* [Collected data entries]
------------------------------------------------------------------------

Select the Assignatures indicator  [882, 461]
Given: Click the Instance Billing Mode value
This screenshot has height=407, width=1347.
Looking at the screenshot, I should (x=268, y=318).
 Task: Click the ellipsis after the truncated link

------------------------------------------------------------------------

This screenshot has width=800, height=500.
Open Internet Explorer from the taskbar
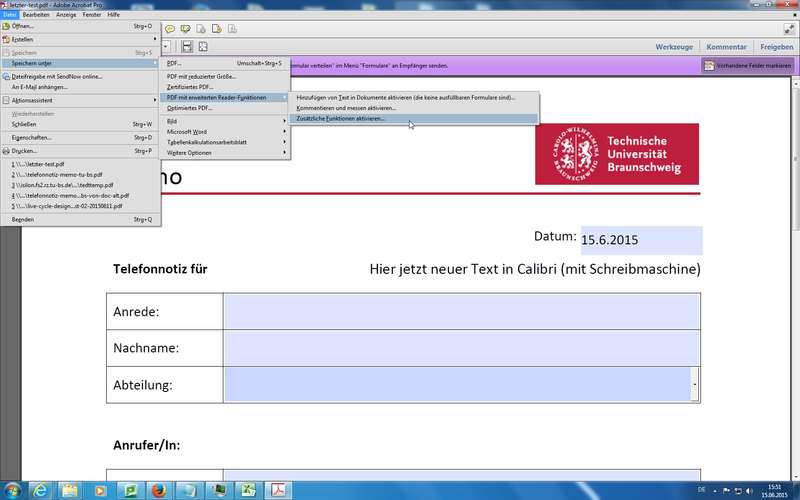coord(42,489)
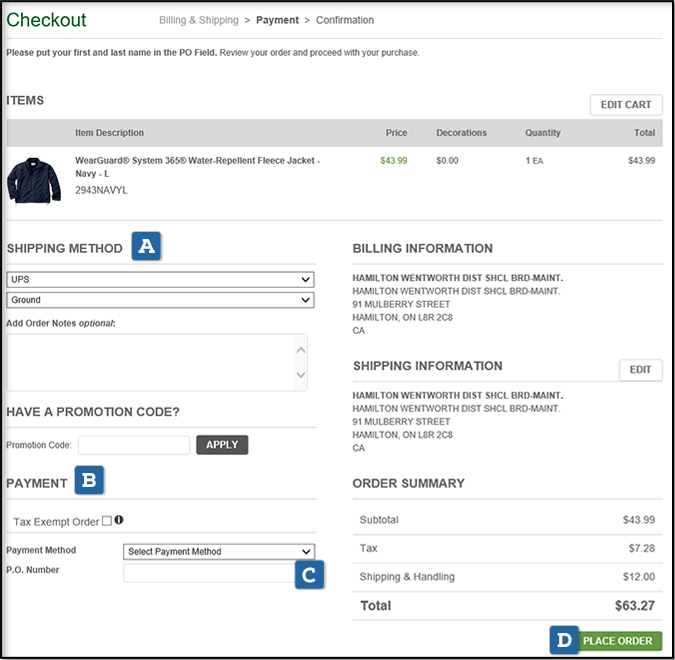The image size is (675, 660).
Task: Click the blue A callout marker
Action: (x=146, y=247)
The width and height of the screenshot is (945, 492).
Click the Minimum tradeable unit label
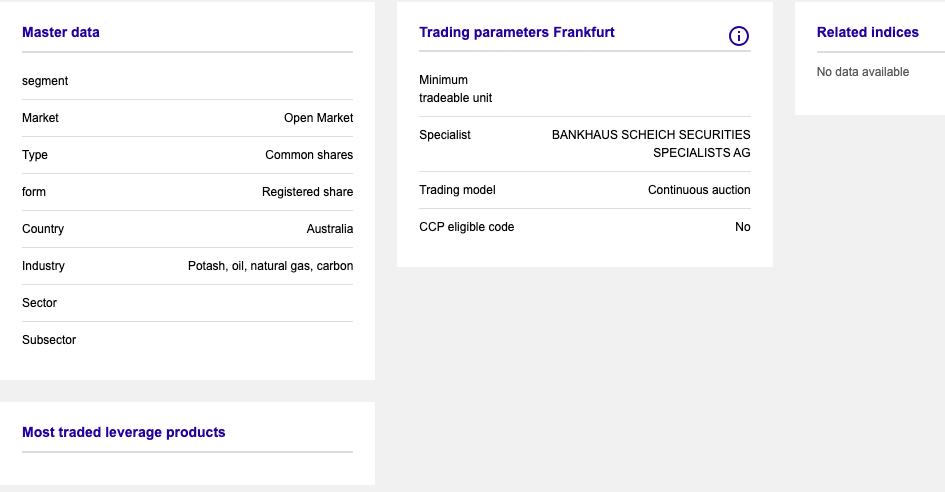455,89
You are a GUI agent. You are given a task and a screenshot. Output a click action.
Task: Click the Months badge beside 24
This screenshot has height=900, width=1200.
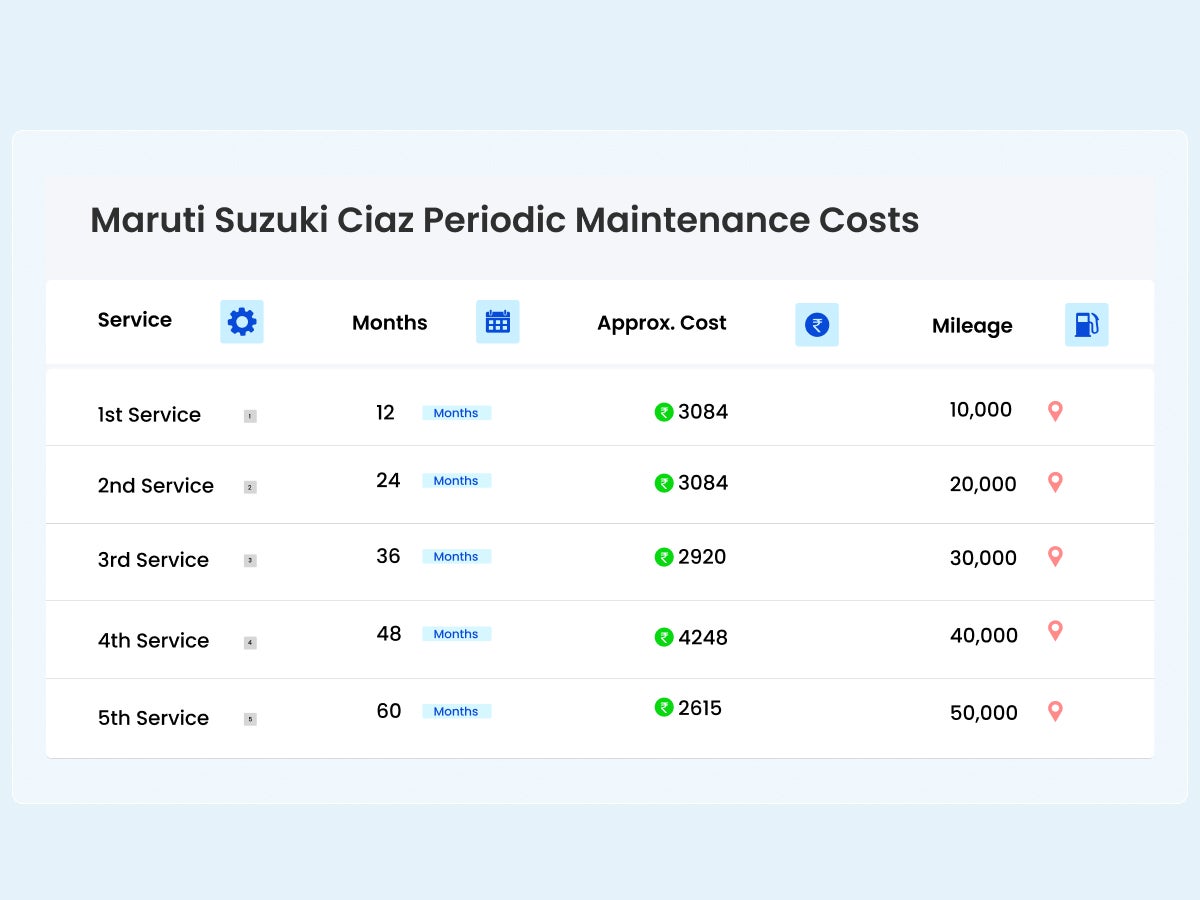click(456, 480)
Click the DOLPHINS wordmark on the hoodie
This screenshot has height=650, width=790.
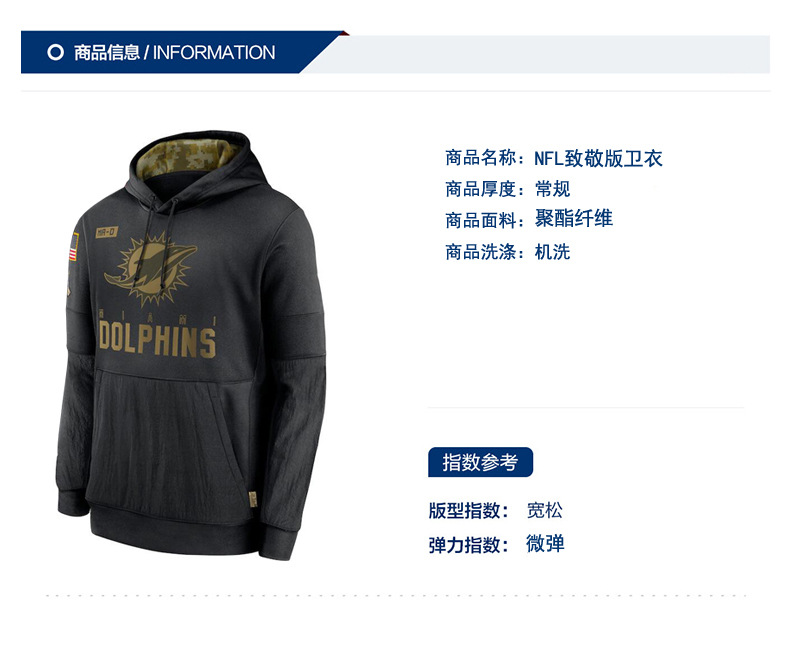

------------------------------------------------------------------------

* [Your instructions] When copying from the data above, begin at the line containing "You are a GUI" and end at the line containing "This screenshot has height=650, width=790."; return those lines exactly and leave all pictures behind.

* [Output]
You are a GUI agent. You are given a task and a screenshot. Output a click action.
Task: Click the Months badge beside 24
This screenshot has height=900, width=1200.
click(456, 480)
Click the DOLPHINS wordmark on the hoodie
This screenshot has height=650, width=790.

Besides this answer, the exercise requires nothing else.